» **EXERCISE GOAL**
Please print the listing below line for line, changing nothing.

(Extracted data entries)
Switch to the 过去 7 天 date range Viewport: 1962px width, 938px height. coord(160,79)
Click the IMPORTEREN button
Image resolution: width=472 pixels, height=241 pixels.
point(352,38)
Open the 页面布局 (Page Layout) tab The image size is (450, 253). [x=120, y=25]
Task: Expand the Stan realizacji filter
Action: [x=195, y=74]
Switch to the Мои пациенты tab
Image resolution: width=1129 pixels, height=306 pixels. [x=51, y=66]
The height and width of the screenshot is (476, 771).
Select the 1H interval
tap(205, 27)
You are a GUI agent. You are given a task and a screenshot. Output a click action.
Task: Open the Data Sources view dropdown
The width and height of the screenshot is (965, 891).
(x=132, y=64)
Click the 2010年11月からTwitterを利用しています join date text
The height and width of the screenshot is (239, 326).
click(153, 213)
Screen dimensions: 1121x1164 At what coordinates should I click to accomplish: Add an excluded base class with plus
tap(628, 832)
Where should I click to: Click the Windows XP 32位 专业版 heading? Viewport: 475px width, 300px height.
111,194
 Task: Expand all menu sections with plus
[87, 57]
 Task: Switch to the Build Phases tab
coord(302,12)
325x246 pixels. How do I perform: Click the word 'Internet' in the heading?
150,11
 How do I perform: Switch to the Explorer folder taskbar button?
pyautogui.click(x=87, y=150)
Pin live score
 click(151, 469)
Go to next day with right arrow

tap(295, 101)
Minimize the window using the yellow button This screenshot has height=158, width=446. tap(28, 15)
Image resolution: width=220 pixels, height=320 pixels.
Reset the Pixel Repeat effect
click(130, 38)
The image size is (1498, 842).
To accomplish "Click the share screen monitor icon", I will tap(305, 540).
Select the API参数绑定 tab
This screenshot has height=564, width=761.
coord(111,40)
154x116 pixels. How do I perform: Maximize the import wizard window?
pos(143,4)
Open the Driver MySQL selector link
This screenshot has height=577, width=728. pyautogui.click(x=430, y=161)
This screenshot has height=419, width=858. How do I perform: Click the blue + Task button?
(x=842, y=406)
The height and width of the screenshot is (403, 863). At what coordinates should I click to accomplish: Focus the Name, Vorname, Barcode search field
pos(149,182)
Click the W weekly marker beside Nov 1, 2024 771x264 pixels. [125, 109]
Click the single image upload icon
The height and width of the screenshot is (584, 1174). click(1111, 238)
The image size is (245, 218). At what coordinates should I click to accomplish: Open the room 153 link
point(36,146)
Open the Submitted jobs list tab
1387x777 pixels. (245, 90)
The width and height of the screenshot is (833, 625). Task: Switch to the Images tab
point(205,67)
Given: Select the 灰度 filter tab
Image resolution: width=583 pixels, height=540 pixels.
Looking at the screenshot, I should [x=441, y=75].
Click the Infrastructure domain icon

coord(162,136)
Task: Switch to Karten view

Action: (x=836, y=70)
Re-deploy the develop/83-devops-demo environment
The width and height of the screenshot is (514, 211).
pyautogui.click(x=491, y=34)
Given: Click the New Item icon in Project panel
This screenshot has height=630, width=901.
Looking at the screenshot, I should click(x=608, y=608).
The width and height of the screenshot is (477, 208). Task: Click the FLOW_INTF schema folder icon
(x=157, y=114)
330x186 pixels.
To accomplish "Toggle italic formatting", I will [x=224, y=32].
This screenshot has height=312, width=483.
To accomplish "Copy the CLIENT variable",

» **WRITTEN SOLUTION**
Switch to the 过去 7 天 date range Viewport: 1962px width, 938px height. coord(160,79)
Click the IMPORTEREN button
Image resolution: width=472 pixels, height=241 pixels.
point(352,38)
Open the 页面布局 (Page Layout) tab The image size is (450, 253). [x=120, y=25]
Task: Expand the Stan realizacji filter
Action: [x=195, y=74]
Switch to the Мои пациенты tab
Image resolution: width=1129 pixels, height=306 pixels. [x=51, y=66]
The height and width of the screenshot is (476, 771).
Select the 1H interval
tap(205, 27)
You are a GUI agent. You are given a task and a screenshot. Output a click action.
Task: Open the Data Sources view dropdown
The width and height of the screenshot is (965, 891).
(x=132, y=64)
Click the 2010年11月からTwitterを利用しています join date text
The height and width of the screenshot is (239, 326).
click(153, 213)
Screen dimensions: 1121x1164 At what coordinates should I click to accomplish: Add an excluded base class with plus
tap(628, 832)
Where should I click to: Click the Windows XP 32位 专业版 heading? Viewport: 475px width, 300px height.
111,194
 Task: Expand all menu sections with plus
[87, 57]
 Task: Switch to the Build Phases tab
coord(302,12)
325x246 pixels. How do I perform: Click the word 'Internet' in the heading?
150,11
 How do I perform: Switch to the Explorer folder taskbar button?
pyautogui.click(x=87, y=150)
Pin live score
 click(151, 469)
Go to next day with right arrow

tap(295, 101)
Minimize the window using the yellow button This screenshot has height=158, width=446. tap(28, 15)
Image resolution: width=220 pixels, height=320 pixels.
Reset the Pixel Repeat effect
click(130, 38)
The image size is (1498, 842).
To accomplish "Click the share screen monitor icon", I will tap(305, 540).
Select the API参数绑定 tab
This screenshot has height=564, width=761.
coord(111,40)
154x116 pixels. How do I perform: Maximize the import wizard window?
pos(143,4)
Open the Driver MySQL selector link
This screenshot has height=577, width=728. pyautogui.click(x=430, y=161)
This screenshot has height=419, width=858. How do I perform: Click the blue + Task button?
(x=842, y=406)
The height and width of the screenshot is (403, 863). At what coordinates should I click to accomplish: Focus the Name, Vorname, Barcode search field
pos(149,182)
Click the W weekly marker beside Nov 1, 2024 771x264 pixels. [125, 109]
Click the single image upload icon
The height and width of the screenshot is (584, 1174). click(1111, 238)
The image size is (245, 218). At what coordinates should I click to accomplish: Open the room 153 link
point(36,146)
Open the Submitted jobs list tab
1387x777 pixels. (245, 90)
The width and height of the screenshot is (833, 625). Task: Switch to the Images tab
point(205,67)
Given: Select the 灰度 filter tab
Image resolution: width=583 pixels, height=540 pixels.
Looking at the screenshot, I should [x=441, y=75].
Click the Infrastructure domain icon

coord(162,136)
Task: Switch to Karten view

Action: (x=836, y=70)
Re-deploy the develop/83-devops-demo environment
The width and height of the screenshot is (514, 211).
pyautogui.click(x=491, y=34)
Given: Click the New Item icon in Project panel
This screenshot has height=630, width=901.
Looking at the screenshot, I should click(x=608, y=608).
The width and height of the screenshot is (477, 208). Task: Click the FLOW_INTF schema folder icon
(x=157, y=114)
330x186 pixels.
To accomplish "Toggle italic formatting", I will [x=224, y=32].
This screenshot has height=312, width=483.
To accomplish "Copy the CLIENT variable",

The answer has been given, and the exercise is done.